By James D. Moran
Creativity has been considered in terms of process, product or person (Barron and Harrington, 1981) and has been defined as the interpersonal and intrapersonal process by means of which original, high quality, and genuinely significant products are developed. In dealing with young children, the focus should be on the process, i.e., developing and generating original ideas, which is seen as the basis of creative potential. When trying to understand this process, it is helpful to consider Guilford's (1956) differentiation between convergent and divergent thought. Problems associated with convergent thought often have one correct solution. But problems associated with divergent thought require the problem-solver to generate many solutions, a few of which will be novel, of high quality, and workable--hence creative.
For a proper understanding of children's creativity, one must distinguish creativity from intelligence and talent. Ward (1974) expressed concern about whether creativity in young children could be differentiated from other cognitive abilities. More recent studies (for example, Moran and others, 1983) have shown that components of creative potential can indeed be distinguished from intelligence. The term "gifted" is often used to imply high intelligence. But Wallach (1970) has argued that intelligence and creativity are independent of each other, and a highly creative child may or may not be highly intelligent.
Creativity goes beyond possession and use of artistic or musical talent. In this context, talent refers to the possession of a high degree of technical skill in a specialized area. Thus an artist may have wonderful technical skills, but may not succeed in evoking the emotional response that makes the viewer feel that a painting, for example, is unique. It is important to keep in mind that creativity is evidenced not only in music, art, or writing, but throughout the curriculum, in science, social studies and other areas.
Most measures of children's creativity have focused on ideational fluency. Ideational fluency tasks require children to generate as many responses as they can to a particular stimulus, as is done in brainstorming. Ideational fluency is generally considered to be a critical feature of the creative process. Children's responses may be either popular or original, with the latter considered evidence of creative potential. Thus when we ask four-year-olds to tell us "all the things they can think of that are red," we find that children not only list wagons, apples and cardinals, but also chicken pox and cold hands.

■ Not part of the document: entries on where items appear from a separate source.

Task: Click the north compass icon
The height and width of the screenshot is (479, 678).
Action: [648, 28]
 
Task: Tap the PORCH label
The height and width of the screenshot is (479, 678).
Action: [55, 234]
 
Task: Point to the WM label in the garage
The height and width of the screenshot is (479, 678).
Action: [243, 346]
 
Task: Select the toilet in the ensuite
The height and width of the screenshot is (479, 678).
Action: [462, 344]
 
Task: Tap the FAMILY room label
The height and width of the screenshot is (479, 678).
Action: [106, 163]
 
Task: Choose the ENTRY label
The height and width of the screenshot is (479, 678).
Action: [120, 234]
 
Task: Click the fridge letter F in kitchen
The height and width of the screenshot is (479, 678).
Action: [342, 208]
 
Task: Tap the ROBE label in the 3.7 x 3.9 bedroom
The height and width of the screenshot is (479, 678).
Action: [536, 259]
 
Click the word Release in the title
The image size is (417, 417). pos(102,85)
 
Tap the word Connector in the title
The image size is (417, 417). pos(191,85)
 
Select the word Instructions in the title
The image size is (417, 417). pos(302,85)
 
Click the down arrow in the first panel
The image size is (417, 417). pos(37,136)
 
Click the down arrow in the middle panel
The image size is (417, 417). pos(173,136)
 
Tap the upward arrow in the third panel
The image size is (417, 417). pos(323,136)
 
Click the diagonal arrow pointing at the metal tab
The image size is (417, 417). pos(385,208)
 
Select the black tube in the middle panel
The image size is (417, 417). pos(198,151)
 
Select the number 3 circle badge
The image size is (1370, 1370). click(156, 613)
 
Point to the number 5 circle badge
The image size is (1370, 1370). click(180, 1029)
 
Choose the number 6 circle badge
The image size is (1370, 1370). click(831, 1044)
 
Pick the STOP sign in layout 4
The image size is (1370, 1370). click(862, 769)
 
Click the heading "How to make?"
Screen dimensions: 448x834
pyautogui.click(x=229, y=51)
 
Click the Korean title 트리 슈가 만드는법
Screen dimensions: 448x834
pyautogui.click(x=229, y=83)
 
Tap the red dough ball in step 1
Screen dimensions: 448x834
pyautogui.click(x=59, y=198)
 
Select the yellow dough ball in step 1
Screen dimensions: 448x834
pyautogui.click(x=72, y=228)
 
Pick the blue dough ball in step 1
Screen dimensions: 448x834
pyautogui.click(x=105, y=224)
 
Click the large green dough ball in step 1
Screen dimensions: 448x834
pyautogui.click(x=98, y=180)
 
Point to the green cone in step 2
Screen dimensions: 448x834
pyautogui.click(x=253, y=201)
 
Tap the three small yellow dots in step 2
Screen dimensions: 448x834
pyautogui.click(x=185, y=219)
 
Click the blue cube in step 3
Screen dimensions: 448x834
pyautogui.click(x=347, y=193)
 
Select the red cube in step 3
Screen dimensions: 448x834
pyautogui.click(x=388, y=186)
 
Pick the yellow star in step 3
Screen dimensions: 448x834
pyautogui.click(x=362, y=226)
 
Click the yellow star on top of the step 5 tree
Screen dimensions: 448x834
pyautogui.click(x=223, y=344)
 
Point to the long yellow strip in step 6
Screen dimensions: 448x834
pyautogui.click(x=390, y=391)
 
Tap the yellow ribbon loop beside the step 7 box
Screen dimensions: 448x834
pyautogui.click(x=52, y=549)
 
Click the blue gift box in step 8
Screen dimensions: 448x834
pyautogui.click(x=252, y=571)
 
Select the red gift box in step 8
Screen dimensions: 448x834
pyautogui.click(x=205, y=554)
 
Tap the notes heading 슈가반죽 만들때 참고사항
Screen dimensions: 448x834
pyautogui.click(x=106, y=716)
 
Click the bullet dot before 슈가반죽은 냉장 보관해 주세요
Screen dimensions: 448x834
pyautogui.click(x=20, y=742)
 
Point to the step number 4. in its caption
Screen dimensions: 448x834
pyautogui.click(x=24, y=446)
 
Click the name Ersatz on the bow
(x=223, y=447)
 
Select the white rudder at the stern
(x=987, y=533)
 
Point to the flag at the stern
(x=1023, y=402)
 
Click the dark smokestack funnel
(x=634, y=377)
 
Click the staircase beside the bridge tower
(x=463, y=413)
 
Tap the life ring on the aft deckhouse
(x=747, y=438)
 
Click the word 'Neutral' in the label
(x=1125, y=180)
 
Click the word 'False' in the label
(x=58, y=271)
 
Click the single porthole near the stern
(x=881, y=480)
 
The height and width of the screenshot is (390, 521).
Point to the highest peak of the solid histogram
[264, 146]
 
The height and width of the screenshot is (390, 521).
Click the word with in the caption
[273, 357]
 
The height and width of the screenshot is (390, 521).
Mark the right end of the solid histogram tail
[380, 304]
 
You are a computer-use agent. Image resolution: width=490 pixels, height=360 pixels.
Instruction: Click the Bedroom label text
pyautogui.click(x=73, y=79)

For young children, the focus of creativity should remain on process: the generation of ideas. Adult acceptance of multiple ideas in a non-evaluative atmosphere will help children generate more ideas or move to the next stage of self-evaluation. As children develop the ability for self-evaluation, issues of quality and the generation of products become more important. The emphasis at this age should be on self-evaluation, for these children are exploring their abilities to generate and evaluate hypotheses, and revise their ideas based on that evaluation. Evaluation by others and criteria for genuinely significant products should be used only with older adolescents or adults.